You can help breastfeeding mums find support in their local area and offer invaluable advice. Read what Dr Helen Crawley, public health nutritionist, First Steps Nutrition Trust, advises in the final instalment of our feature.

How can pharmacists support breastfeeding mums?

There is unequivocal evidence of the benefits of breastfeeding for babies, for mum’s health, for public health and for the environment.

Evidence tells us women want to breastfeed and that accessing one-to-one support in the early stages of breastfeeding is essential for women to continue breastfeeding.

Pharmacists can support women who are breastfeeding by ensuring they have information about all the breastfeeding support available in their area: through local public health and through voluntary peer and mother-to-mother support networks.

Current public health advice is that women exclusively breastfeed for around six months and then continue breastfeeding for the first year alongside appropriate complementary foods – after that, for as long as they wish to continue.
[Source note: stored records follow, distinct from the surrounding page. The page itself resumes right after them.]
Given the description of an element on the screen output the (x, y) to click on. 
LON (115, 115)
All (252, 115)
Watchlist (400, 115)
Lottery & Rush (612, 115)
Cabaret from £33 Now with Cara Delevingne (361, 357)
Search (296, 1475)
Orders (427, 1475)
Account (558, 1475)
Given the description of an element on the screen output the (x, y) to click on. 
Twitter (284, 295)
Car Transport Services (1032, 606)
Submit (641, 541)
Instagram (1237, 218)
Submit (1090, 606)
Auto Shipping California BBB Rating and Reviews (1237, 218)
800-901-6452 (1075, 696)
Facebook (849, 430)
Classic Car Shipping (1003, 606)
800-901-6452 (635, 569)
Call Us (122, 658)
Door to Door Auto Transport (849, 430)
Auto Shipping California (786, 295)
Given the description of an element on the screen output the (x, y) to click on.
Breastfeeding mums may feel hungrier and want to eat more.

It is suggested mums who exclusively breastfeed may need an extra 300kcal/day in the first six months, but women will always produce enough breastmilk for their baby whatever their diet.
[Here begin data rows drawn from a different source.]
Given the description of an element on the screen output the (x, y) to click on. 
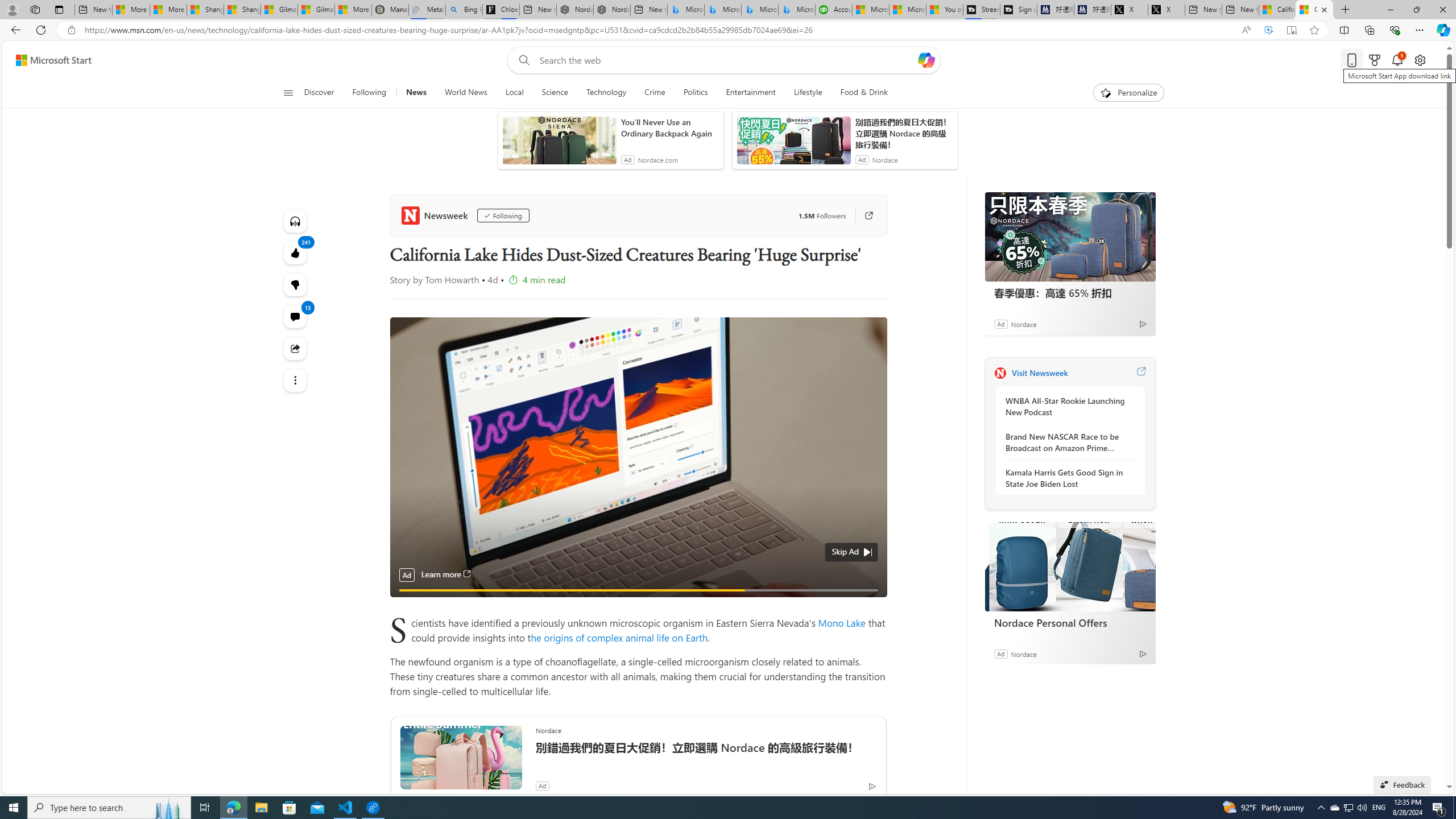
More like this241Fewer like thisView comments (295, 284)
WNBA All-Star Rookie Launching New Podcast (1066, 406)
Local (514, 92)
Go to publisher's site (863, 215)
Pause (406, 603)
View comments 13 Comment (295, 316)
anim-content (793, 144)
Newsweek (436, 215)
Mono Lake (842, 621)
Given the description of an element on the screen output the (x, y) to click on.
If women are not breastfeeding, or are mixed feeding, then the only milk their baby needs in the first year of life is first cow’s or goat’s milk-based infant formula.

Parents should be discouraged from self-diagnosing feeding issues in their infants and using specialised milk products, which clearly state on the tin that they should be used under medical supervision – pharmacists should consider keeping these products behind the counter.